Apesar de todos os avanços registados continua a ser diminuta a capacidade para conseguir predizer quem vai passar ao ato, parecendo ser algo “aleatório” (Franklin et al., 2016). Talvez esta dificuldade origine, algumas vezes, um estrangulamento do problema centrado na doença (psiquiátrica), “justificando” um modelo biomédico incapaz de responder de forma totalmente eficaz, centrado no risco e no indivíduo independentemente do seu contexto, ao invés de uma abordagem ecológica que promova o bem-estar mental e a resiliência para toda a comunidade, que tem vindo a apresentar maior eficácia na prevenção de comportamentos suicidários (Cutcliffe, Wylie, Links, & Santos, 2017).

 

Sendo fenómenos complexos, os comportamentos suicidários apelam a conhecimentos de ordem biológica, psicológica, cultural, socioeconómica, filosófica, histórica e contextual, e à interação entre si. Por isso, uma só disciplina, seja ela qual for, não poderá identificar, compreender e atuar eficazmente perante este fenómeno, emergindo assim a necessidade de uma prática multidisciplinar onde, naturalmente, os enfermeiros e, particularmente, os especialistas em Enfermagem de Saúde Mental e Psiquiátrica são parte fundamental da abordagem. Alicerçado num corpo de conhecimento próprio, centrado na relação interpessoal de Hildegard Peplau e na teoria das transições de Afaf Meleis, a Enfermagem tem um papel importante na interpretação, gestão e acompanhamento de pessoas, grupos ou comunidades com comportamentos suicidários e sobreviventes (Cutcliffe & Santos, 2012).

 

Alguns desafios se impõem, contudo, à Enfermagem de Saúde Mental e Psiquiátrica, tais como:

  • Maior foco nos comportamentos suicidários, através da inclusão expressa deste tema nos curricula das Licenciaturas e Mestrados, para o combate ao estigma, a abordagem dos mitos, teorias explicativas e modelos de intervenção colaborativos e humanistas centrados na pessoa.
  • Maior foco na investigação em suicidologia, colocando-a como uma prioridade e identificando, sempre que possível, indicadores sensíveis aos cuidados de Enfermagem.
  • Maior foco na elaboração de manuais de boas práticas centrados nas pessoas (Santos & Cutcliffe, 2018).

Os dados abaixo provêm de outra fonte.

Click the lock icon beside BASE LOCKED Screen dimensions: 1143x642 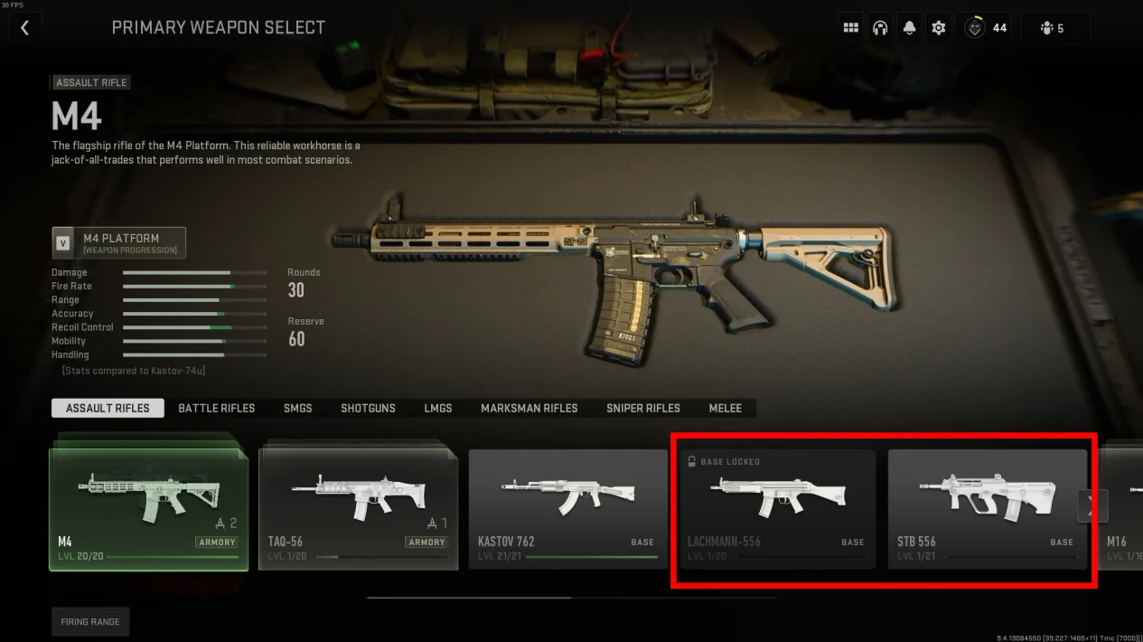click(692, 462)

Apesar do incremento dos estudos, a translação do conhecimento assume-se como uma prioridade, o que implica maior acessibilidade, maior consciencialização dos políticos e/ou gestores, maior responsabilidade dos profissionais de saúde e/ou cuidadores e, por último, maior exigência de qualidade por parte de todos os cidadãos.
  • Maior foco na prevenção, através da organização de mais programas de prevenção de forma sistematizada, com identificação de indicadores e sujeitos a avaliação.

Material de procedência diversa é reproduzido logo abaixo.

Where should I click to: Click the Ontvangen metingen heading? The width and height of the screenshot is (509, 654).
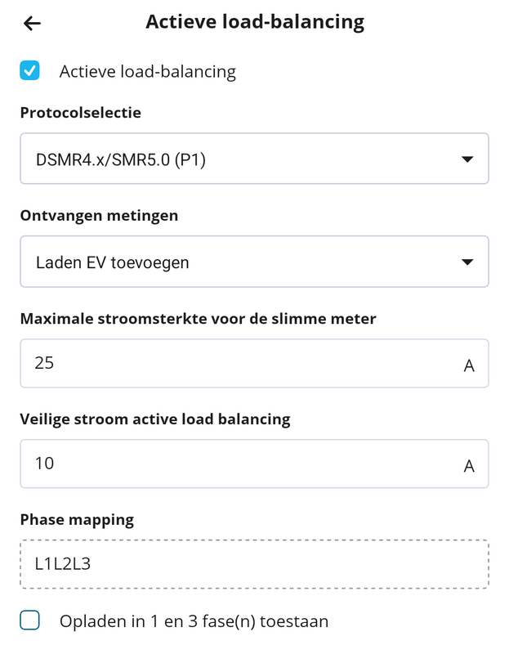coord(99,216)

A inclusão do suicídio nos documentos estruturantes da prática da OMS e da ONU, o “Plano Nacional de Prevenção do Suicídio” (considerado uma prioridade pelo Programa Nacional para a Saúde Mental), o Regulamento de Competências Específicas dos enfermeiros especialistas em Enfermagem de Saúde Mental e Psiquiátrica são elementos facilitadores para que, aperfeiçoando o nosso conhecimento e indicadores, possamos contribuir para o desígnio da International Association for Suicide Prevention de trabalhar em conjunto, prevenindo o suicídio e (re)conectando alguém à vida!

 

Autor:
José Carlos Santos

  • Enfermeiro especialista em Enfermagem de Saúde Mental e Psiquiátrica;
  • Professor Coordenador na Escola Superior de Enfermagem de Coimbra;
  • Presidente da Direção da Sociedade Portuguesa de Suicidologia (2011-2013).

 

Referências Bibliográficas:

  • Cutcliffe, J., & Santos, J. C. (2012). Suicide and self-harm: An evidence-informed approach. Londres / Nova Iorque: Quay Books.
  • Cutcliffe, J., Wylie, L., Links, P., & Santos, J. C. (2017). Adopting an ecological public health approach to suicide prevention - the cases of Turkey and Canada: Why can’t we get there?. Journal of Psychiatric Nursing, 8(3), 172-178.
  • Franklin, J., Ribeiro, J., Fox, K., Bentley, K., Kleiman, E., Huang, X., … Nock, M. (2017). Risk factors for suicidal thoughts and behaviors: A meta-analysis of 50 years of research. Psychological Bulletin, 143(2), 187-232.
  • Organização Mundial de Saúde. (2019). Suicide in the world: Global health estimates. Genebra: Organização Mundial de Saúde.
  • Santos, J., & Cutcliffe, J. (2018). European psychiatric/mental health nursing in the 21st century: A person-centred evidence-based approach, Cham: Springer.